[Stored records]
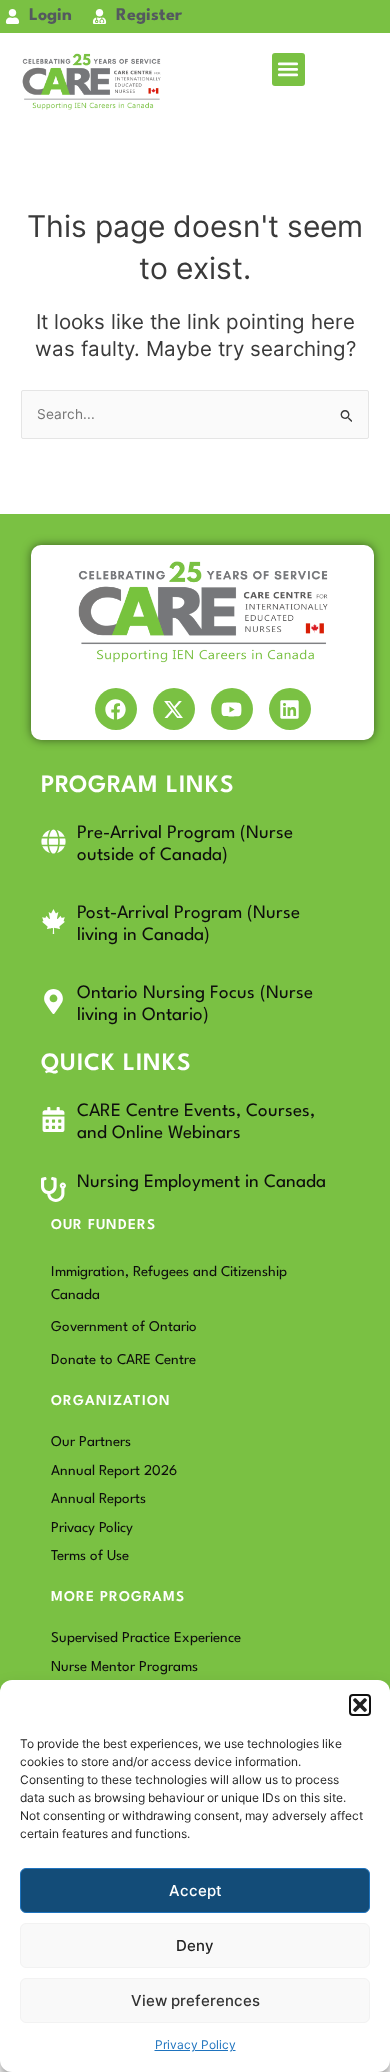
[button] (360, 1705)
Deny (195, 1945)
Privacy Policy (195, 2044)
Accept (195, 1890)
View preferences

- **WHAT IS EXPECTED**
Output the records exactly as they appear, skipping any pictures.

- **RESPONSE BELOW**
[button] (360, 1705)
Deny (195, 1945)
Privacy Policy (195, 2044)
Accept (195, 1890)
View preferences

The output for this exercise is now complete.